The fact that the car did not go any distance into the canal, but was close to the bank, indicated clearly to the court that the driver of the car had slackened the speed of the car considerably, and had taken alarm at some signal, or something to call his attention to the fact that there was danger. Had the car been going at the usual moderate rate of speed, it would have dropped into the canal soinewhat farther away from the bank than is shown by the evidence in the photographs; and the evidence of all the witnesses was that, when they saw the car going into the canal, it was going so slow that the front wheels just dropped, and they thought the car would stop before it got into the canal.

[5] After seeing the claimants and their witnesses, we have no doubt but that they intended to be absolutely truthful; and the manner of their giving the testimony, and the moderate amount that they claimed for loss as to their personal property, and also for damages, indicated to us that the claimants intended to be absolutely honest and fair. But as the claimants hold the burden of proof, and must establish their case by a preponderance of evidence, we must be governed by the rule applicable to positive and negative testimony. The testimony on the part of the claimants was negative that there was no watchman there, while the testimony on the part of the state is positive that there was a watchman there, that the bell was ringing, and that the red lights on each side of the uprights of the bridge were burning brightly, in addition to the fact that there was a great crowd gathered there at the time, and the lights from the garage were shining brightly; and as to the question of the bell being rung, the claimants all admitted that they heard it at the time.

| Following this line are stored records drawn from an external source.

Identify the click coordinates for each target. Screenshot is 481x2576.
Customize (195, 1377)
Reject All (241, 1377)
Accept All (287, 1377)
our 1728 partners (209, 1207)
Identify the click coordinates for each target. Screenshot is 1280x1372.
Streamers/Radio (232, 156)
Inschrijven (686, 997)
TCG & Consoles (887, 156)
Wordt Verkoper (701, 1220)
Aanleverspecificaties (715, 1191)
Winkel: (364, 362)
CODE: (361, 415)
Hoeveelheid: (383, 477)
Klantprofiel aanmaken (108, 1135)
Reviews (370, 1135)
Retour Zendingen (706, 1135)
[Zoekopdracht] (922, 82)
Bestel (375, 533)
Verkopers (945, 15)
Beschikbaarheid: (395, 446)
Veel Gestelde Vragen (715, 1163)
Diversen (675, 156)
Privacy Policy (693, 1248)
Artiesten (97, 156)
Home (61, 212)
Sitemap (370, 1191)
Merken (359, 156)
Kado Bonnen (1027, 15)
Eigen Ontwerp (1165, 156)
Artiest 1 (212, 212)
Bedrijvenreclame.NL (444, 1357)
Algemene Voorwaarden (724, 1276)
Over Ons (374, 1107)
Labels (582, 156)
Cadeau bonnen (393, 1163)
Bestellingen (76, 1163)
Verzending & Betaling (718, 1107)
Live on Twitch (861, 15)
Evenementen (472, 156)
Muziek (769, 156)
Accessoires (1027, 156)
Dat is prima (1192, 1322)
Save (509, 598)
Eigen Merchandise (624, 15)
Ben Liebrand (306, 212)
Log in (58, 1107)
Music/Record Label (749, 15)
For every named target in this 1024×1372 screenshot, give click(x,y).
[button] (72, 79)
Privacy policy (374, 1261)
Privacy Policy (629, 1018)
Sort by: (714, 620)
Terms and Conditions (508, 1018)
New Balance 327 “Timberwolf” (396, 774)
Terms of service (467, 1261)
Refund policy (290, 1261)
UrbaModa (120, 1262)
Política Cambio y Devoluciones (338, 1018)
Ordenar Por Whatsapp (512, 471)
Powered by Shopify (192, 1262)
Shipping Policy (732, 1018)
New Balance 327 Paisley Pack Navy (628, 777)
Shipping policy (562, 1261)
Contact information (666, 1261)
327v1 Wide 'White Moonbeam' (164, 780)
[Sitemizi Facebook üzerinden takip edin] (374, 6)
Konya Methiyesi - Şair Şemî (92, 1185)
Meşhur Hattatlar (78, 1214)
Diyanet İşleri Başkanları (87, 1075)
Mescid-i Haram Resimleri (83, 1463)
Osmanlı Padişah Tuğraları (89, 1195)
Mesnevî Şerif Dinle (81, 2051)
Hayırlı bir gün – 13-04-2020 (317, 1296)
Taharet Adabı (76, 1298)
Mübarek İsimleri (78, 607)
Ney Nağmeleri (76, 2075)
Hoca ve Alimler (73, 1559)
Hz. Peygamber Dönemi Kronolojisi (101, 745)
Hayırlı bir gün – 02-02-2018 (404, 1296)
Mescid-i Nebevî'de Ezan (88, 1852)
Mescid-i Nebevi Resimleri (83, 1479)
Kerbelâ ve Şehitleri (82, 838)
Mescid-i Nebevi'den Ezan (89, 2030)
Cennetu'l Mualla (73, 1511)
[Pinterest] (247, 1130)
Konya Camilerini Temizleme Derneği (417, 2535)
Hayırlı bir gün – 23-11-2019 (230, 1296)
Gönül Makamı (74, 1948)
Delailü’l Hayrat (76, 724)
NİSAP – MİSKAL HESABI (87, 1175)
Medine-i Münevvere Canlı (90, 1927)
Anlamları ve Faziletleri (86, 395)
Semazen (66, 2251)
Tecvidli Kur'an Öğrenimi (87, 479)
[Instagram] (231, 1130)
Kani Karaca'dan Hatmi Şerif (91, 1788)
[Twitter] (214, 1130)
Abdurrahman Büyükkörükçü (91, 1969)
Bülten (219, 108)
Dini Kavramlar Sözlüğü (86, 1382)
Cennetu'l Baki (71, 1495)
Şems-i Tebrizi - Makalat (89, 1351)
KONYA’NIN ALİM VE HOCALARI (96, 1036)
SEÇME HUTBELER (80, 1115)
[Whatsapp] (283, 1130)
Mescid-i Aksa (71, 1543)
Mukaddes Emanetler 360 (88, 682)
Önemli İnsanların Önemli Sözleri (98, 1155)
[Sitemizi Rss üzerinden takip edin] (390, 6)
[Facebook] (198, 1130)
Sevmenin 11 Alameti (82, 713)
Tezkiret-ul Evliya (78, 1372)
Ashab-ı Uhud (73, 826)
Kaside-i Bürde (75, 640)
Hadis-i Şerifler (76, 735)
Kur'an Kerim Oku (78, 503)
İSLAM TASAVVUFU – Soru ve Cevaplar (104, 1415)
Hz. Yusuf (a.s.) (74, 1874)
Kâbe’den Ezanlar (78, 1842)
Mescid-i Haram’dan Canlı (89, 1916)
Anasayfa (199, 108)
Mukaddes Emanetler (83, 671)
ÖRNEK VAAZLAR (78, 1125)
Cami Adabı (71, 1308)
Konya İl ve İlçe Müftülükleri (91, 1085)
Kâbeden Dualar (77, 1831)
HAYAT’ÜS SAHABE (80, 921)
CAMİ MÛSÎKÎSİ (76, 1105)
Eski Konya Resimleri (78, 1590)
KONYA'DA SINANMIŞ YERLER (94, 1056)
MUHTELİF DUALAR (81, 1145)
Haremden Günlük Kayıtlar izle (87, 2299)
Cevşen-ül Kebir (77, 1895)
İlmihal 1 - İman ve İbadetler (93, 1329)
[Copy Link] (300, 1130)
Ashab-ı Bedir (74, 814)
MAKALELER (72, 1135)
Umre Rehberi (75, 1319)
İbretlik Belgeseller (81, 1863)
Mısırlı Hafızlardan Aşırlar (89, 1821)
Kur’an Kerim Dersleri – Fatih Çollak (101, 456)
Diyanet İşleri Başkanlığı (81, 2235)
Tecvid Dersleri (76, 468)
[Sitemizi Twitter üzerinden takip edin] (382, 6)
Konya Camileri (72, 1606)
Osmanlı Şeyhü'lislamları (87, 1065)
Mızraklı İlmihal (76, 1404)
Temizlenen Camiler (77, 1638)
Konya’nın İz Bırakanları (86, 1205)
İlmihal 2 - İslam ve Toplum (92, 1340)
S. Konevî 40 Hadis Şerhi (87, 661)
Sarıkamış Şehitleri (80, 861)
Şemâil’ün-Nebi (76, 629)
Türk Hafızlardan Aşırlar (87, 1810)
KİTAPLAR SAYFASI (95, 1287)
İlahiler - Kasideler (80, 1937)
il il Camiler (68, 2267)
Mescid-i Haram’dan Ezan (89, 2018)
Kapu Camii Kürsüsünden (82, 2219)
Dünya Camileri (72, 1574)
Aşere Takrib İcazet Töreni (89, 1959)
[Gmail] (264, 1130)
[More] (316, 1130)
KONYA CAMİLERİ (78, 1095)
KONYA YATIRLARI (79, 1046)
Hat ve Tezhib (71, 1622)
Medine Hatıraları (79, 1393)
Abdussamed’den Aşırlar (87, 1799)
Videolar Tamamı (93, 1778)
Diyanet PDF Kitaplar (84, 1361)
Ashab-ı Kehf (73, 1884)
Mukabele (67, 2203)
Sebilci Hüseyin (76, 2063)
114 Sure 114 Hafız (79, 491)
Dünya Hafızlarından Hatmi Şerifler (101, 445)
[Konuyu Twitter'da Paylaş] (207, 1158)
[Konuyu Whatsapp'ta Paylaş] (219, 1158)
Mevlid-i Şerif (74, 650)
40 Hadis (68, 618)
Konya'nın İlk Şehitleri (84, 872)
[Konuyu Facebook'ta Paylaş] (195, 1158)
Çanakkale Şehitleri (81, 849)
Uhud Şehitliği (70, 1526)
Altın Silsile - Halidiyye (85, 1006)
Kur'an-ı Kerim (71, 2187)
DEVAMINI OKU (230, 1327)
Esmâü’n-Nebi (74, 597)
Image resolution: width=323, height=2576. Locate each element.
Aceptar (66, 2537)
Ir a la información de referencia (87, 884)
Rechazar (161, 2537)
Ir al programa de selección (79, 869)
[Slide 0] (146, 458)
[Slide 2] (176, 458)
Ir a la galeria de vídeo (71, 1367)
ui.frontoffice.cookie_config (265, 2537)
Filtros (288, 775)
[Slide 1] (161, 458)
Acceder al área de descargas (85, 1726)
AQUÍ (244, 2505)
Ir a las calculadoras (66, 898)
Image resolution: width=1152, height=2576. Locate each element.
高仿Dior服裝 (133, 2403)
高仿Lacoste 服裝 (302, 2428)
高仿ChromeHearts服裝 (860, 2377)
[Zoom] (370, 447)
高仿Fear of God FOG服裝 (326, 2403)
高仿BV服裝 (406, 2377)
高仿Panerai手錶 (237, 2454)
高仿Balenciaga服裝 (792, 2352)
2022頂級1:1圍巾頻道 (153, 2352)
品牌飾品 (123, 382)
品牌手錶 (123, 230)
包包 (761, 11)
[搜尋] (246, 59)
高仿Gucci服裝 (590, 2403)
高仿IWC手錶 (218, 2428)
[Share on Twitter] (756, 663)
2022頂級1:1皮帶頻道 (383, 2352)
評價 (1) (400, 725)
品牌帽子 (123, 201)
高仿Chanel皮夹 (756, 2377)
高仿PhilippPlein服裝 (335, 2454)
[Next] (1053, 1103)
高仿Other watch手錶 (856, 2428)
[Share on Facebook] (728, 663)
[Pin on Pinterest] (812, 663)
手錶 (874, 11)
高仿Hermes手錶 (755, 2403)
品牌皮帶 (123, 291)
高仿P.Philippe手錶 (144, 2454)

Applying the rule that negative testimony, as against positive testimony given on the trial, does not suffice to carry the case to the jury, we must hold that the claimant has not maintained the burden of establishing his case by the preponderance of evidence. Matutinovich v. New York Central, 182 App. Div. 451, 169 N. Y. Supp. 350, and cases cited therein; Culhane v. N. Y. C. & H. R. R. R. Co., 60 N. Y.' 133; McKeever v. N. Y. C. & H. R. R. R. Co., 88 N. Y. 667; Foley v. N. Y. C. & H. R. R, R. Co., 197 N. Y. 430, 90 N. E. 1116, 18 Ann. Cas. 631; Fowler v. N. Y. C. & H. R. R. R. Co., 74 Hun, 141, 26 N. Y. Supp. 218, affirmed 147 N. Y. 717, 42 N. E. 722; Rainey v. N. Y. C. & H. R. R. R. Co., 68 Hun, 495, 23 N. Y. Supp. 80; Becker v. Fargo, 158 App. Div. 810, 144 N. Y. Supp. 297; Young v. Erie R. R. Co., 158 App. Div. 14, 21, 143 N. Y. Supp. 176; Glennon v. Erie R. R. Co., 86 App. Div. 397, 83 N. Y. Supp. 875, affirmed 180 N. Y. 562, 73 N. E. 1124; Durkee v. Delaware & Hudson Canal Co., 88 Hun, 471, 34 N. Y. Supp. 978; Griffith v. Long Island R. R. Co., 147 App. Div. 693, 132 N. Y. Supp. 641.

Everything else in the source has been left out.